Solo nel 1738 per volere di re Carlo III di Borbone, si diede inizio alle prime esplorazioni sistematiche. Attraverso una rete di pozzi e cunicoli che permettevano di superare i circa 20 metri di interro vulcanico per raggiungere il piano dell’antica città.
La direzione del cantiere affidata all’ingegnere militare spagnolo De Alcubierre che ritrovò è la statua di Marco Nonio Balbo. Invece, Weber completò l’esplorazione del Teatro e la Villa dei Papiri, con la sua biblioteca. Grazie a tutte queste scoperte ed ad altre che si susseguivano, nacque l’accademia Ercolanense. Molto attiva soprattutto con le pubblicazioni delle scoperte, fino al 1792.
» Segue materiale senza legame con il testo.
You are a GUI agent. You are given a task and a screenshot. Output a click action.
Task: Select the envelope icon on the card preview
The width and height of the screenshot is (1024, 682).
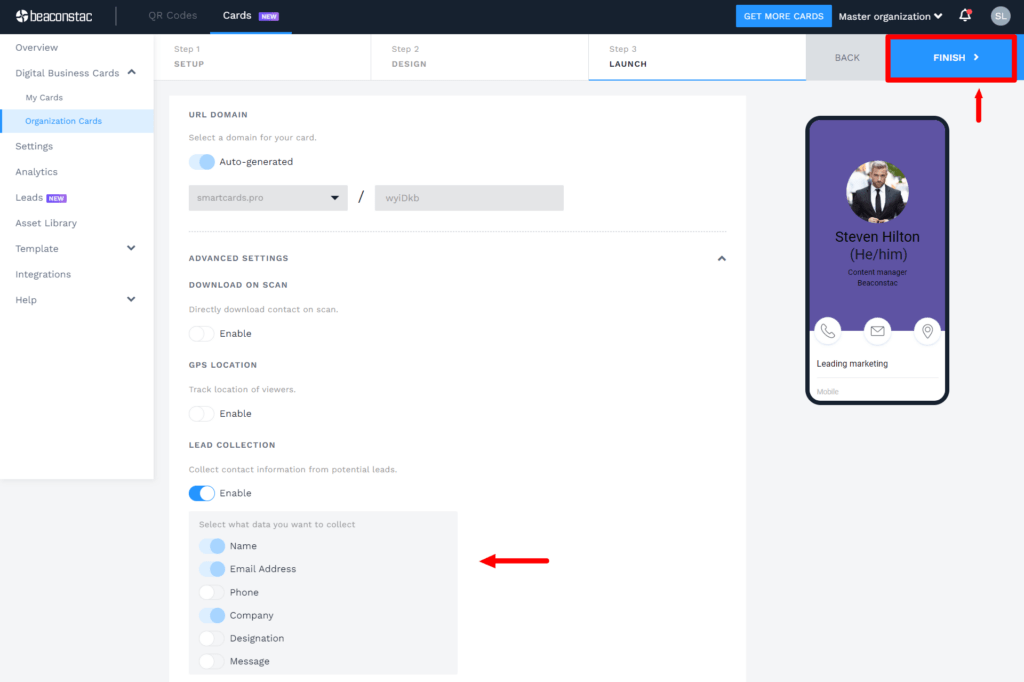[877, 331]
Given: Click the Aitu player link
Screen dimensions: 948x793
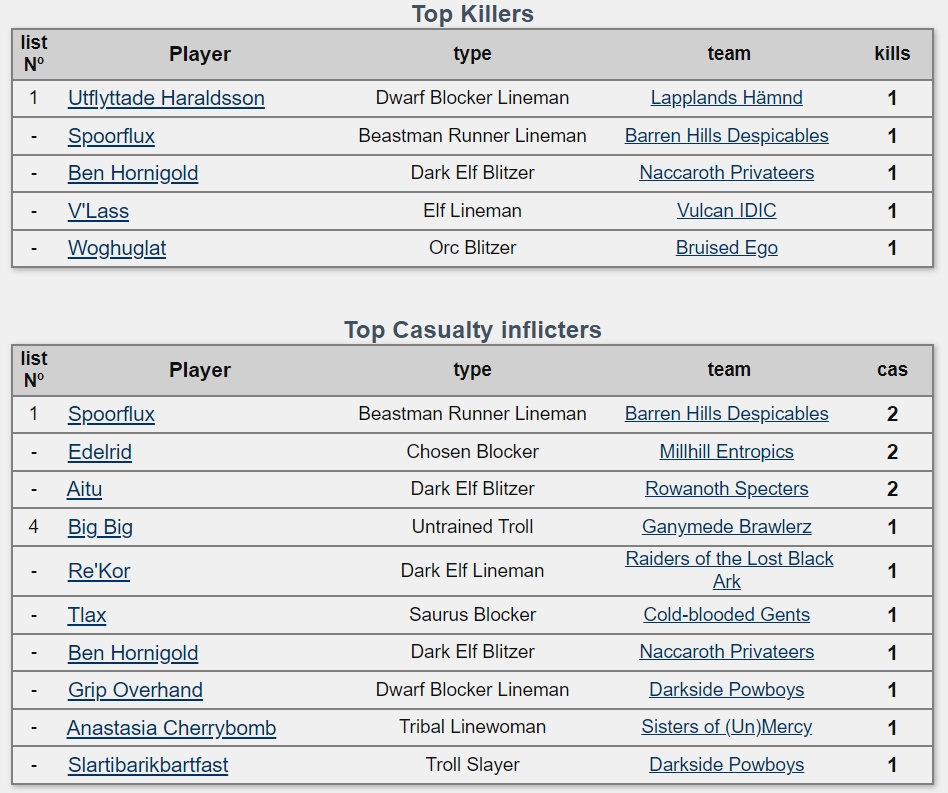Looking at the screenshot, I should pyautogui.click(x=84, y=489).

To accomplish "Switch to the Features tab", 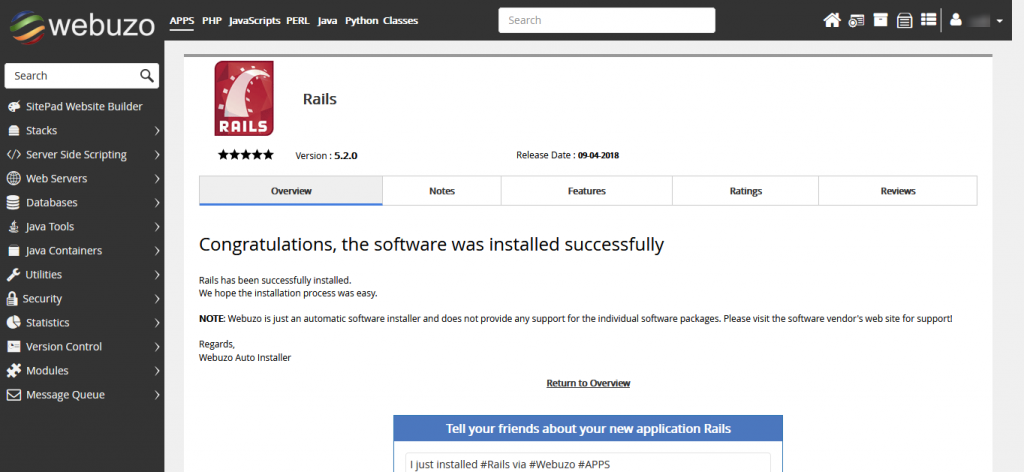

I lavori di scavo per la durezza del fango vulcanico e la difficoltà di scavare gallerie, si interruppero molte volte. Infatti, bisognerà aspettare il 1927 per avere una ripresa sistematica degli scavi, grazie ad Amedeo Maiuri prima e Alfonso De Franciscis poi.
A questo punto è importante sottolineare la differenza tra Pompei ed Ercolano. Pompei seppellita da cenere e lapilli, materiali più facili e più leggeri da estrarre. Pompei più lontana dal Vesuvio rispetto ad Ercolano, non subì il collasso del pino vulcanico. Una colonna, di gas e materiali vulcanici, alta più di 15 chilometri si generò dal cratere del Vesuvio.
La colonna di gas esaurita la sua forza, cadde su se stessa. Questa caduta generò i c.d. flussi piroclastici, valanghe di cenere, che precipitano ad altissima velocità ed altissima temperatura.
Non le ceneri, né la lava: sono i flussi piroclastici il fenomeno vulcanico più letale. Sono responsabili di più del 50% delle vittime delle eruzioni: una delle prime memorie storiche l’eruzione che ha decimato la popolazione di Pompei ed Ercolano.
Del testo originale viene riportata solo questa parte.